Text to read:

-.-.-

How do you define your best customers? The customers who generate the most revenue for you? The customers who buy the broadest range of products or service? The customers who buy most often?
All good criteria, but they only tell half the story.
Same question from a different perspective: If two of your customers purchased the exact same mix of products and services at the exact same prices, at the exact same time, they would very likely both generate the same revenue for you, right? But would you make the same amount of profit from each?
My experience is that A-most companies struggle with measuring individual customer profitability, so they don’t know; and B-the answer is: Probably not!
Why does it matter?’ Knowing the answer to that question is going to help you become more profitable. Potentially increasing your profit by 50 – 100%, from sales you’re already bringing in. And at virtually no cost.
It’s likely you’ve heard of the 80:20 Rule:
80% of the results come from 20% of the causes; 80% of your revenue comes from 20% of your customers; 80% of the fish are in 20% of the lake.

-.-.-

Provided material:
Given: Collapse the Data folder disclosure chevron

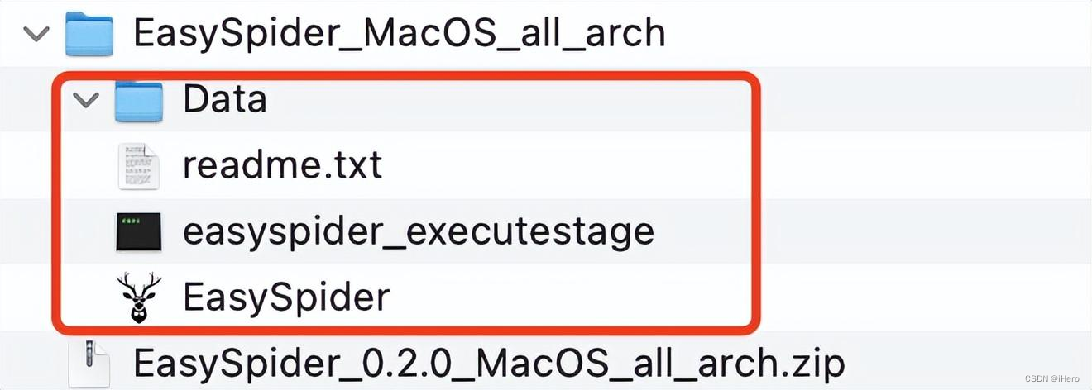Looking at the screenshot, I should click(x=86, y=101).
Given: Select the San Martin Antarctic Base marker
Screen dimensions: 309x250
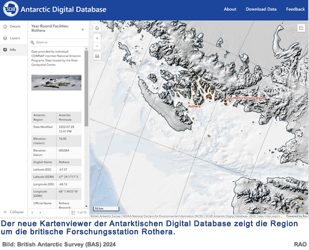Looking at the screenshot, I should coord(225,100).
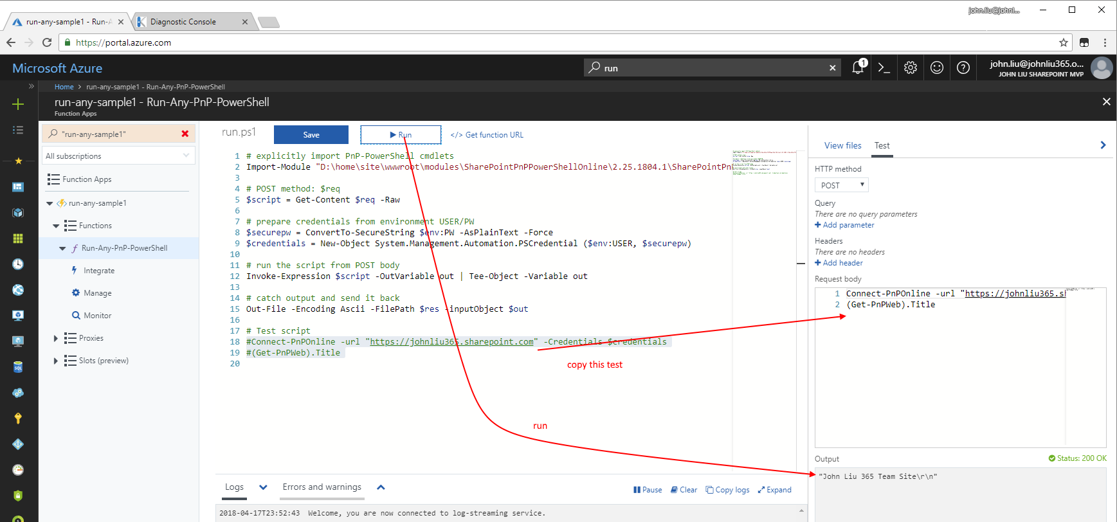
Task: Open the help question mark icon
Action: [x=963, y=68]
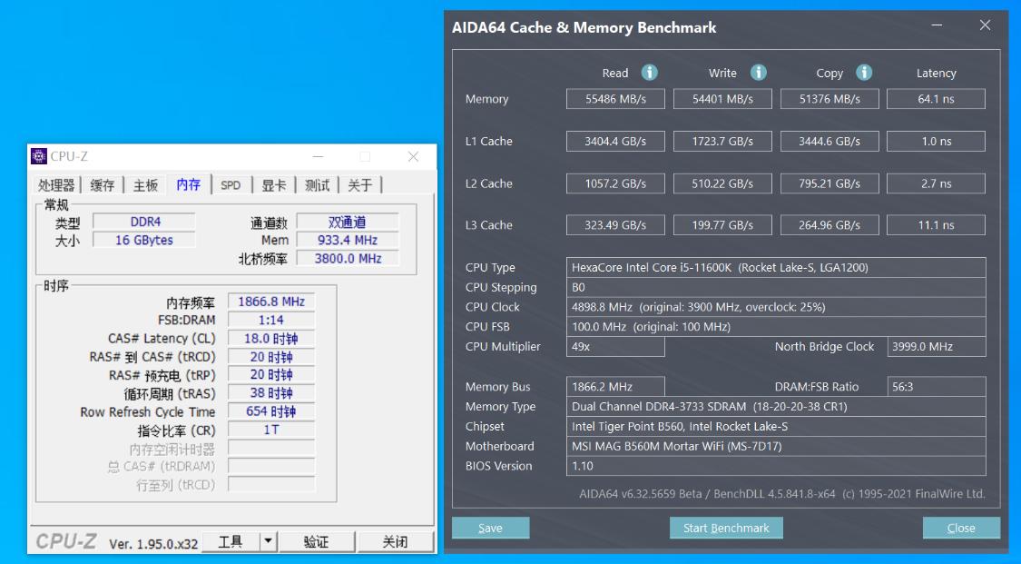Open the 关于 tab
Viewport: 1021px width, 564px height.
pos(359,184)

-.-.-

Problem requirements:
Can you transcribe, word for word, the stretch from "Same question from" through "virtually no cost." in the passage on customer profitability?

Answer to the problem:
Same question from a different perspective: If two of your customers purchased the exact same mix of products and services at the exact same prices, at the exact same time, they would very likely both generate the same revenue for you, right? But would you make the same amount of profit from each?
My experience is that A-most companies struggle with measuring individual customer profitability, so they don’t know; and B-the answer is: Probably not!
Why does it matter?’ Knowing the answer to that question is going to help you become more profitable. Potentially increasing your profit by 50 – 100%, from sales you’re already bringing in. And at virtually no cost.